> _Provided passage_
------------------------------------------------

Most importantly, get help to file a report with Adult Protective Services (APS). You do not have to prove elder abuse for the agency to investigate suspected abuse.
If someone is in life-threatening or immediate danger, call 911 right away.
For non-urgent cases of elder abuse, you may call any of the following offices:
- Adult Protective Services (APS): 1-202-370-6292
- Eldercare Locator: 1-800-677-1116
- National Center on Elder Abuse (NCEA): 1-855-500-3537
- Your Local Long-Term Care Ombudsman office
Finally, in cases of physical or sexual abuse, you may wish to file a nursing home abuse lawsuit. Nursing home abuse lawsuits are usually handled on a contingency fee basis, which means you don’t pay unless the case is successful.
Successful nursing home lawsuits allow victims to recover financial compensation and to hold nursing homes accountable for causing needless suffering.
Get Help from an Elder Abuse Law Firm
Sokolove Law has over 40 years of experience and has recovered billions of dollars in compensation for victims of wrongdoing.
When you work with our nursing home abuse law firm, you get access to a national network of experienced nursing home lawyers. Each year, we process over 400 individual claims. To date, we have recovered $234 Million for victims of elder physical and sexual abuse.
With each case, we strive to make the process of filing a claim as easy as possible for you, so you can focus on yourself and your family.
Your brave decision to fight back against elder abuse will help others, in addition to obtaining justice for your own loved one. If you suspect nursing home abuse or neglect, or if you yourself are being victimized, there are alternatives to suffering in silence.
Contact us now for a free and confidential consultation about your legal rights.

------------------------------------------------

> _Dataset_

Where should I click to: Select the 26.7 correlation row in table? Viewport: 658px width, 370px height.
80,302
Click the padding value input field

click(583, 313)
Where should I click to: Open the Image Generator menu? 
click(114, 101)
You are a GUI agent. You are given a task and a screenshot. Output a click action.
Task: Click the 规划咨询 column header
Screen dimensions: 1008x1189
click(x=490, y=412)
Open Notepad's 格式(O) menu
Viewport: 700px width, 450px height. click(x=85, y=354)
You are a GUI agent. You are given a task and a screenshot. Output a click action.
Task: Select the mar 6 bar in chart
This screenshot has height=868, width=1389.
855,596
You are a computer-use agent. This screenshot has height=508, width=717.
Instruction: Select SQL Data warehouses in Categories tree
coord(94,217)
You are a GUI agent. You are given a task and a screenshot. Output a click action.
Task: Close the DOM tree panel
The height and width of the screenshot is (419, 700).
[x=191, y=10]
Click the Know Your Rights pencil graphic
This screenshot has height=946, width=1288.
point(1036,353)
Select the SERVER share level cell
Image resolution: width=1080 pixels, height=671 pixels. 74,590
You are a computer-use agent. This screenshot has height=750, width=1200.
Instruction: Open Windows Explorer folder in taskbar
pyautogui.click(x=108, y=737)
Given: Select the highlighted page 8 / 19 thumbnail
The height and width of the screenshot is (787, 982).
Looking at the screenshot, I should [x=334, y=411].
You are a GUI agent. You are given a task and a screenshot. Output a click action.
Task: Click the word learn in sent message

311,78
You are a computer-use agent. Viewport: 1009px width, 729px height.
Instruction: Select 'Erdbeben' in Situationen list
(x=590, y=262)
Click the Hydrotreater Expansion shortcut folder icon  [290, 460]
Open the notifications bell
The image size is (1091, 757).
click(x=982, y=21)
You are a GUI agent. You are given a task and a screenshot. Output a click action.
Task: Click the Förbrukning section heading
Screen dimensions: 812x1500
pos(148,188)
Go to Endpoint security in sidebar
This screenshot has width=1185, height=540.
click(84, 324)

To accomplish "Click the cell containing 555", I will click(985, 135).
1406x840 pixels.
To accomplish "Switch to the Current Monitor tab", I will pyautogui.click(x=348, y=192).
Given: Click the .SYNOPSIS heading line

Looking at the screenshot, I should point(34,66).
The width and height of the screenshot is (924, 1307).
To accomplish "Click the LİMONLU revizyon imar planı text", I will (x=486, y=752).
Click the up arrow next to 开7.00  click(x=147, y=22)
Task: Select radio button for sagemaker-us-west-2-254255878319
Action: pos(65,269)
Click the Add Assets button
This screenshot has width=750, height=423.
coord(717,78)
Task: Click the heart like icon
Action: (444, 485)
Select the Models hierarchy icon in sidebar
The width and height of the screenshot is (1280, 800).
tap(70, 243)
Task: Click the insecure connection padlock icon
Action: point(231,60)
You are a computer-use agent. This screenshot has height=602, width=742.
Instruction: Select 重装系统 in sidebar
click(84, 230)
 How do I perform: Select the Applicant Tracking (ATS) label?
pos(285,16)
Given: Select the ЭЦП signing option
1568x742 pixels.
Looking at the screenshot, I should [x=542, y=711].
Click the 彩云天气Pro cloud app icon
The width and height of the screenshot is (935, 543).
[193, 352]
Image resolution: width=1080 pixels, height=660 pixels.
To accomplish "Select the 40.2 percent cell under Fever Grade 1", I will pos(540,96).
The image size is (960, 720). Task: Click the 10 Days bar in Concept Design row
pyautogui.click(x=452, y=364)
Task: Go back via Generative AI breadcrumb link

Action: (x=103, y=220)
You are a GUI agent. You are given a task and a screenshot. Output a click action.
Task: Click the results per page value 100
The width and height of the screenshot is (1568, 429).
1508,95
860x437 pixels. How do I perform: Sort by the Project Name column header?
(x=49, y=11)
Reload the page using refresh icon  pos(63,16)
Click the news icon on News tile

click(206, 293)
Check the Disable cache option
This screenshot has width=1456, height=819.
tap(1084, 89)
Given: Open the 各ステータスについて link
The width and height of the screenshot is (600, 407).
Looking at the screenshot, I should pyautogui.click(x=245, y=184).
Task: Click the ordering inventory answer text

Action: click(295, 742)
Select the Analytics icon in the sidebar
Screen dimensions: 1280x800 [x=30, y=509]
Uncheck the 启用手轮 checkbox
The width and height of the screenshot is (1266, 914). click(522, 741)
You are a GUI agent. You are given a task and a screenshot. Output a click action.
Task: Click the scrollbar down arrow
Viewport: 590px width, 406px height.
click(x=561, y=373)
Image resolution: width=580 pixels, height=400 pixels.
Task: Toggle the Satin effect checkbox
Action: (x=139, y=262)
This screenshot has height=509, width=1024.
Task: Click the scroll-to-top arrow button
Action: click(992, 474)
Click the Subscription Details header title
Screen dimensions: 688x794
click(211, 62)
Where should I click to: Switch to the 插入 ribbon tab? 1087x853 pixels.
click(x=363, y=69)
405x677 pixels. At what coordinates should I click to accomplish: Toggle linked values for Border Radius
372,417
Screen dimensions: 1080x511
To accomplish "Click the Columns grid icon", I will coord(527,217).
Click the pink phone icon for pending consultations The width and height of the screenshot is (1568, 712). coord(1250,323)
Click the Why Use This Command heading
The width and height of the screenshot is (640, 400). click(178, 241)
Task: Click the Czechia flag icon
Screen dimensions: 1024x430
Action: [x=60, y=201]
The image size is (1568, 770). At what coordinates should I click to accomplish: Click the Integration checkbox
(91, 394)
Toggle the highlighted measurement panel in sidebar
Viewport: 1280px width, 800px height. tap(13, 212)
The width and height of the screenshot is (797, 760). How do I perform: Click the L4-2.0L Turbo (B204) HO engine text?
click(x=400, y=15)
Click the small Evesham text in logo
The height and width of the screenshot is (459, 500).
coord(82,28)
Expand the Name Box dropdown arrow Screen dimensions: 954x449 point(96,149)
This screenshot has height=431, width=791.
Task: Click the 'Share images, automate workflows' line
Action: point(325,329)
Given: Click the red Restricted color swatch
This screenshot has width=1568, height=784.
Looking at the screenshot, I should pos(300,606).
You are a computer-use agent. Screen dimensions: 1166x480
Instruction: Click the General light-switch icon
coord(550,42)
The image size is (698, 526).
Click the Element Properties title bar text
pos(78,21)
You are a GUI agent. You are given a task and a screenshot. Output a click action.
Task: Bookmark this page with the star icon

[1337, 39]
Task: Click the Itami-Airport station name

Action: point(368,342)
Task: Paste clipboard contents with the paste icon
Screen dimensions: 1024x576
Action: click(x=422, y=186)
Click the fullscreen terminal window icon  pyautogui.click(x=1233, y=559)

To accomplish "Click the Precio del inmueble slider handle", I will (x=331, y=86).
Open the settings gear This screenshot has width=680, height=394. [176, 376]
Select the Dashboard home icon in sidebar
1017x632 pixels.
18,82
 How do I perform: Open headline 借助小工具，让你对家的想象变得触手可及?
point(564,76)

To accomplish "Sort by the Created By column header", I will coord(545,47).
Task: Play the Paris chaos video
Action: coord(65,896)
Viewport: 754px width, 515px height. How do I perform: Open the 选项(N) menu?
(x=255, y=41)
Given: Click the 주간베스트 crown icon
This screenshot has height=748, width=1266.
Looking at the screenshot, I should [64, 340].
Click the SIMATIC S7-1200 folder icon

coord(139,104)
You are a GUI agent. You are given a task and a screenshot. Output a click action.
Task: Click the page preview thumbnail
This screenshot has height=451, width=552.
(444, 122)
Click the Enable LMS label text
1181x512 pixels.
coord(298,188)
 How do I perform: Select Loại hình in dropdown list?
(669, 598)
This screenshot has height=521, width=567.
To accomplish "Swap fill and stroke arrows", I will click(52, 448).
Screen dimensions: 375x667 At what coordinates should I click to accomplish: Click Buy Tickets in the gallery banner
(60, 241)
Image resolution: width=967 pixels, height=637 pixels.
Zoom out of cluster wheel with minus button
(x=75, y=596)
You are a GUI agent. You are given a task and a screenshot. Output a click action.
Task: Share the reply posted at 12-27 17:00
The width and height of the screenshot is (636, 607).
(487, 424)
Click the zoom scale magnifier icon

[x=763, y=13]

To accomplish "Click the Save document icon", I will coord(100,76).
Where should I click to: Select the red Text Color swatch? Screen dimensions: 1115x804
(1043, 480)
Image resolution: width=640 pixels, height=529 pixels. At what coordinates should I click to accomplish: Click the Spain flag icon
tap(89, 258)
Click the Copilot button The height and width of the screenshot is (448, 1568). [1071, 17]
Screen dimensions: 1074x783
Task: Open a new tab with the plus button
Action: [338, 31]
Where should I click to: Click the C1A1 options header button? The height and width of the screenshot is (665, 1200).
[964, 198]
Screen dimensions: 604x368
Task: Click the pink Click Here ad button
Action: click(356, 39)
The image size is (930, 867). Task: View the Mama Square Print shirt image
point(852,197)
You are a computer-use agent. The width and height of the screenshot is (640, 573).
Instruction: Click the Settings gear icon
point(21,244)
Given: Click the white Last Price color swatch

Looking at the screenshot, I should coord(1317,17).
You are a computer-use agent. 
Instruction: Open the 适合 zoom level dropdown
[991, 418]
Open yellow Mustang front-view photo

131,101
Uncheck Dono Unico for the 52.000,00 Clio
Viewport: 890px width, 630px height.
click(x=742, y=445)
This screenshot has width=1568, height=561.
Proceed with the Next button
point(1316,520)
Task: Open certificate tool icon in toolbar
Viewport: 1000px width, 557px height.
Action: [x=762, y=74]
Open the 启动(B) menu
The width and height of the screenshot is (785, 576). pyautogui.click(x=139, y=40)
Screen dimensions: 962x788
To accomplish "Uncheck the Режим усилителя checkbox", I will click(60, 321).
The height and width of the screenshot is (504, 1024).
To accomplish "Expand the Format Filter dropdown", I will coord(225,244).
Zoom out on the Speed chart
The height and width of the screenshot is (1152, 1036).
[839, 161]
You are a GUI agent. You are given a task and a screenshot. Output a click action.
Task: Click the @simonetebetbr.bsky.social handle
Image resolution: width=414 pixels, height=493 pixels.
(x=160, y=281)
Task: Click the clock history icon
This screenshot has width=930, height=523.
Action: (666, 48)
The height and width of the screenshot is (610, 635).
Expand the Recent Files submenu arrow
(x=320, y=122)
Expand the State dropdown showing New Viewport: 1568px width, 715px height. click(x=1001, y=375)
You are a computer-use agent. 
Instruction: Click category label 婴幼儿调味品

------------------------------------------------

Rewrite the elder abuse passage from "When you work" up to and including "and your family.", using "skilled" in place of "experienced".

> _Answer box_
When you work with our nursing home abuse law firm, you get access to a national network of skilled nursing home lawyers. Each year, we process over 400 individual claims. To date, we have recovered $234 Million for victims of elder physical and sexual abuse.
With each case, we strive to make the process of filing a claim as easy as possible for you, so you can focus on yourself and your family.